**WORK TO BE COMPLETED:**
From the first line through the line containing "Task: Open the CC BY 4.0 license link", transcribe the records exactly and include no other lines.

**ENTRIES PROVIDED:**
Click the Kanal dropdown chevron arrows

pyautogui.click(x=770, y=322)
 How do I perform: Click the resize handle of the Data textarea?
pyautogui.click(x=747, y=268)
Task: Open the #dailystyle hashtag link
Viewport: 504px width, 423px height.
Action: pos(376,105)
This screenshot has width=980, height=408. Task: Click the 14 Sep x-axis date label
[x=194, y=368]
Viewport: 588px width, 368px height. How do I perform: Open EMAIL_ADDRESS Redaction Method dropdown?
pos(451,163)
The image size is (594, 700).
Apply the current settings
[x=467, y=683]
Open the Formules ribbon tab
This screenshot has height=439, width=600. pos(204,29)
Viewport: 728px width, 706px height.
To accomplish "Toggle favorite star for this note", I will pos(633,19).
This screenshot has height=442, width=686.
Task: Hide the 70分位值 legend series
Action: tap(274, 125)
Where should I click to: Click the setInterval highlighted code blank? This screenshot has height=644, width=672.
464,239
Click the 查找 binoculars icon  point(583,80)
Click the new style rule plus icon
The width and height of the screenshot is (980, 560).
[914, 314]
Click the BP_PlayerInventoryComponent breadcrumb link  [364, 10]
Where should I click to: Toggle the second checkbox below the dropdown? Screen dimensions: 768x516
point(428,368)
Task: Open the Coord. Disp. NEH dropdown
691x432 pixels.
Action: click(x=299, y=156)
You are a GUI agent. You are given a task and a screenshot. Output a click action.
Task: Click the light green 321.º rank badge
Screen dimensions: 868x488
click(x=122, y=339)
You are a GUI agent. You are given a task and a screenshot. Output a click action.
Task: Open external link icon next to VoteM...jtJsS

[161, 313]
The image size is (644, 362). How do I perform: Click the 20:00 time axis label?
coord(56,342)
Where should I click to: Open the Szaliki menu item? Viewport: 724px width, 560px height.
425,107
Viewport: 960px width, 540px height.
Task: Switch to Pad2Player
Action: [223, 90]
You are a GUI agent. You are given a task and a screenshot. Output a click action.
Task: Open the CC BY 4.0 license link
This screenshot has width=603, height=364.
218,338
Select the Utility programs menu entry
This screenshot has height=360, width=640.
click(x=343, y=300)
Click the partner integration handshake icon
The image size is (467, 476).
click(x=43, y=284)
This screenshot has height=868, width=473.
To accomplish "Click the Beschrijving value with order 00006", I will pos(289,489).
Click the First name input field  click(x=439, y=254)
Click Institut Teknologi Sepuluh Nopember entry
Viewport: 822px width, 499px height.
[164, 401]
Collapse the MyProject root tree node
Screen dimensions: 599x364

**TASK OUTPUT:**
Click the Kanal dropdown chevron arrows

pyautogui.click(x=770, y=322)
 How do I perform: Click the resize handle of the Data textarea?
pyautogui.click(x=747, y=268)
Task: Open the #dailystyle hashtag link
Viewport: 504px width, 423px height.
Action: pos(376,105)
This screenshot has width=980, height=408. Task: Click the 14 Sep x-axis date label
[x=194, y=368]
Viewport: 588px width, 368px height. How do I perform: Open EMAIL_ADDRESS Redaction Method dropdown?
pos(451,163)
The image size is (594, 700).
Apply the current settings
[x=467, y=683]
Open the Formules ribbon tab
This screenshot has height=439, width=600. pos(204,29)
Viewport: 728px width, 706px height.
To accomplish "Toggle favorite star for this note", I will pos(633,19).
This screenshot has height=442, width=686.
Task: Hide the 70分位值 legend series
Action: tap(274, 125)
Where should I click to: Click the setInterval highlighted code blank? This screenshot has height=644, width=672.
464,239
Click the 查找 binoculars icon  point(583,80)
Click the new style rule plus icon
The width and height of the screenshot is (980, 560).
[914, 314]
Click the BP_PlayerInventoryComponent breadcrumb link  [364, 10]
Where should I click to: Toggle the second checkbox below the dropdown? Screen dimensions: 768x516
point(428,368)
Task: Open the Coord. Disp. NEH dropdown
691x432 pixels.
Action: click(x=299, y=156)
You are a GUI agent. You are given a task and a screenshot. Output a click action.
Task: Click the light green 321.º rank badge
Screen dimensions: 868x488
click(x=122, y=339)
You are a GUI agent. You are given a task and a screenshot. Output a click action.
Task: Open external link icon next to VoteM...jtJsS

[161, 313]
The image size is (644, 362). How do I perform: Click the 20:00 time axis label?
coord(56,342)
Where should I click to: Open the Szaliki menu item? Viewport: 724px width, 560px height.
425,107
Viewport: 960px width, 540px height.
Task: Switch to Pad2Player
Action: [223, 90]
You are a GUI agent. You are given a task and a screenshot. Output a click action.
Task: Open the CC BY 4.0 license link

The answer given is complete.